In some other cities, Gordon Biersch managers have forged partnerships with
farmers who collect the mush to feed to their cattle and hogs. Olsen hasn’t been
able to find someone yet who is interested in the spent grain, mainly a mix of
barley and malt that has been boiled in water.
"It takes a lot of grain to brew beer," said Olsen.
After brewing, the grain is removed from the brewing kettle, scooped into bins,
hauled downstairs to the Pacific Place garbage and tossed out.
Olsen would much rather give it away to someone who could use it.
Not all retailers have garbage challenges like Olsen, but many are focusing on
improving their recycling programs and coming up with creative ways for reducing
waste and garbage.
Last July, Sea-Tac International Airport, working with a consulting company,
revised its recycling program. With some new bins and a lot more focus, the
airport increased the amount of trash it recycles from 8.25 tons in January 2001
to 18.72 tons in December 2001.
The amount of garbage taken from the airport to the landfill tumbled from 491 tons
in August 2000 to 400 tons in August 2001. By January this year, the airport was
hauling just 222 tons of garbage to the landfill.
Although air travel fell after the Sept. 11 terrorist attacks, Doug Holbrook, airport
utilities manager, said travelers are spending more time in the airport and buying
more newspapers and beverages.
"The amount of garbage per person is up, they are spending more time here, yet
we are sending less to the landfill," Holbrook said.
He said the new focus on recycling is expected to save the airport about $80,000
a year.
Holbrook said the airport tries to complete the recycling loop by buying products,
such as hand towels for restrooms and copy machine paper, made out of
recycled materials.
University Village is also revising its recycling program, but it fumbled a bit earlier
this month when large recycling bins sprinkled around the center suddenly
disappeared, angering some tenants.
Susie Plummer, general manager for University Village, said there was never a
plan to do away with recycling.
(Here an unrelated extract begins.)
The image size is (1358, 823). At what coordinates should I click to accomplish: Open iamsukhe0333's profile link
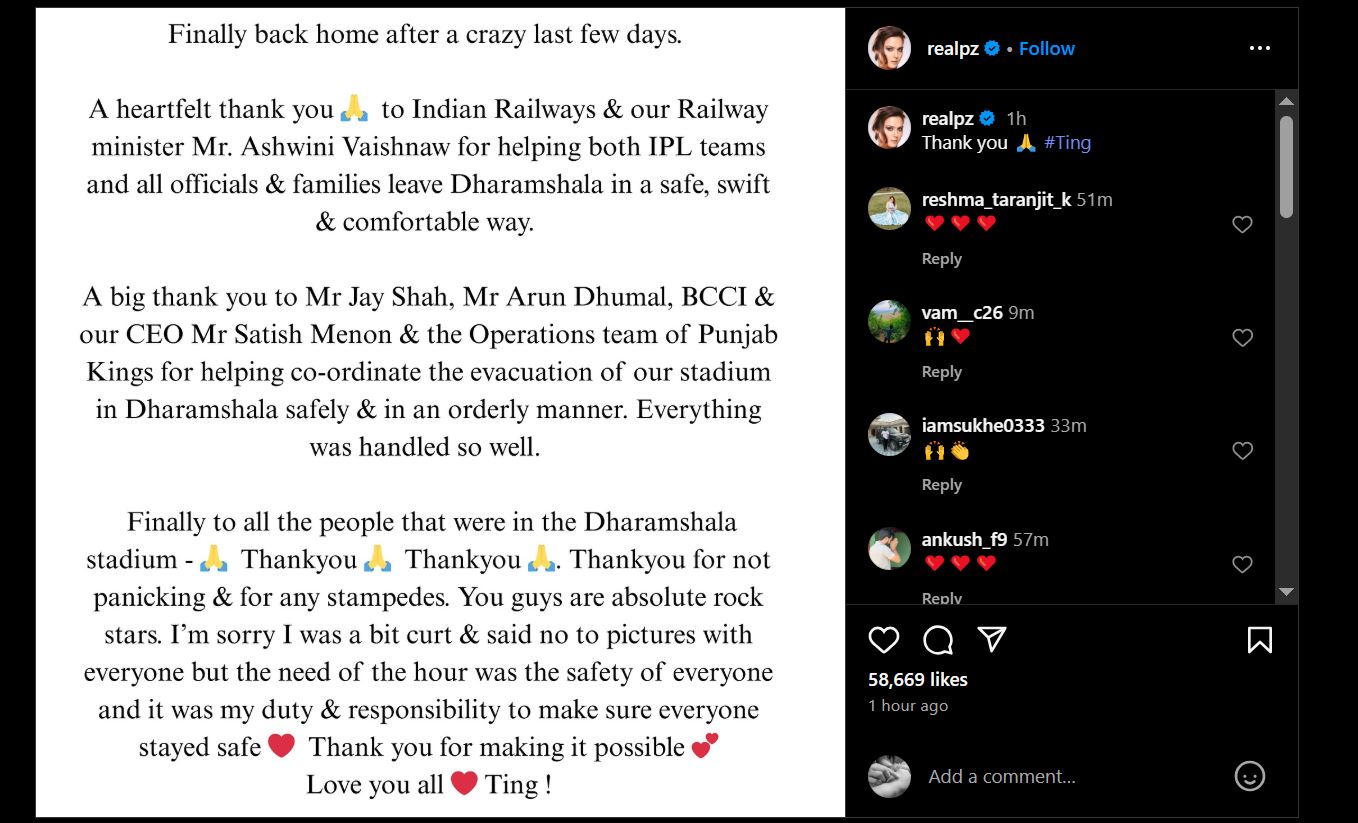[x=983, y=425]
She said a new program is being put in place with
a large compactor that tenants can use with key cards. Tenants will be billed for
their use.
Bruce Bentley, customer relations manager at Rabanco-Emerald City Disposal,
which provides garbage and recycling services for University Village, said the
shopping center’s previous recycling system wasn’t working. Tenants were mixing
food and other garbage with paper and glass, making it next to impossible to
recycle.
Bentley said bins were often overflowing. It wasn’t just ugly and messy, it also
raised concerns about rodents.
"Essentially University Village is moving to a consolidated program instead of a
ragtag collection of containers at 10 different locations," said Bentley.
A "green team" of University Village tenants also is being organized. The group
will work with the Greater Seattle Chamber of Commerce’s Business and Industry
Resource Venture to develop recycling programs.
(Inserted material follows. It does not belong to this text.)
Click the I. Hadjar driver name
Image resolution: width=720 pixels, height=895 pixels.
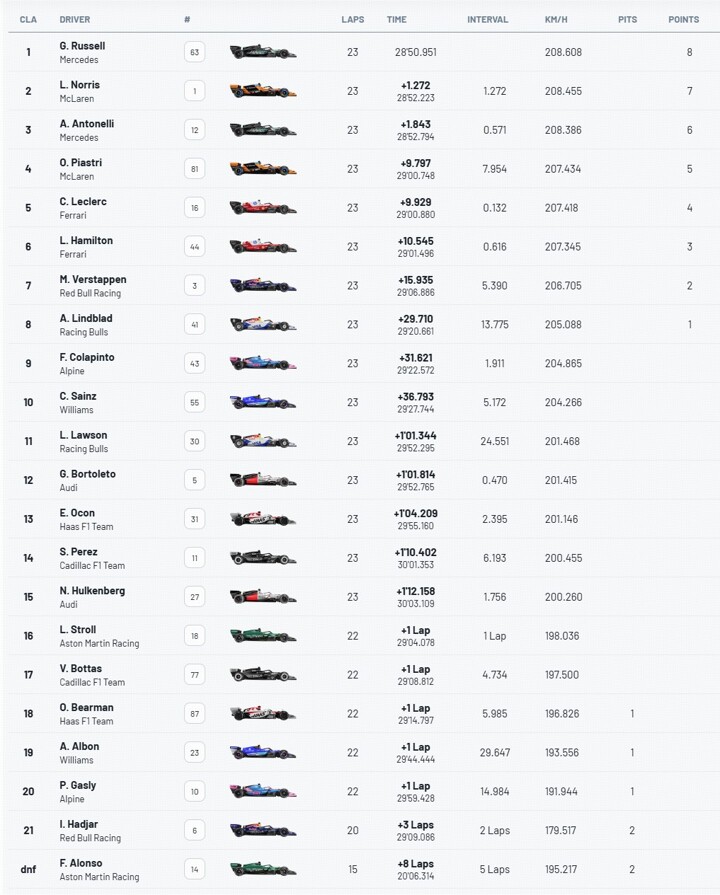78,824
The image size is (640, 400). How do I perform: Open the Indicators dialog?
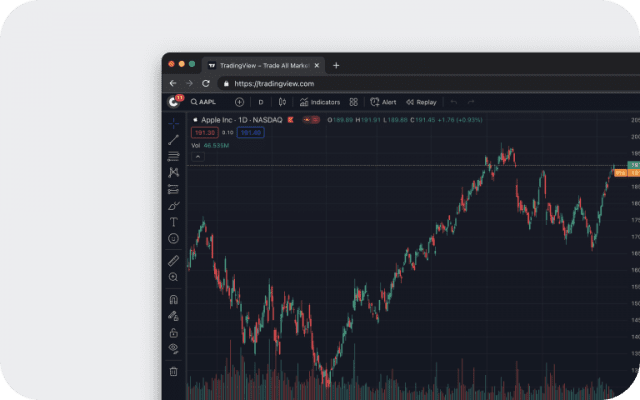(320, 102)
The chamber’s resource venture program, in partnership with Seattle Public
Utilities, offers free information and counseling on environmental issues for
businesses.
"Recycling is a hands-on activity and requires persistence by property managers
and an oversight group," said Bill Anderson, director of the chamber program.
"Businesses in Seattle do well, but they by no means have reached their
potential; that’s why we’re still in business," he said.
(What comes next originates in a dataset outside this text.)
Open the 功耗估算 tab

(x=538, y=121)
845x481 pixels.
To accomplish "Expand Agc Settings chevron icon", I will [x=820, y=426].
Anderson said the chamber program can help retailers solve recycling problems.
They once matched a store owner who was at a loss about what to do with
mountains of Styrofoam packing peanuts arriving with shipments to his business.
Anderson found a packaging store that welcomed the donation.
Pacific Place in downtown Seattle, with 45 retailers and four restaurants, keeps
its garbage and recycling bins in a single location. Tenants there also use key
cards and are billed based on their use.
Lynn Beck, a spokeswoman for Pacific Place, said the downtown shopping mall
recycles 3.2 tons of cardboard and 6 tons of glass each month. She said the
cardboard compactor costs tenants less to use than the garbage compactor.
"There is an economic incentive to recycle rather than just throwing it in the
trash," said Beck.
When it comes to recycling, Seattle just seems more into it.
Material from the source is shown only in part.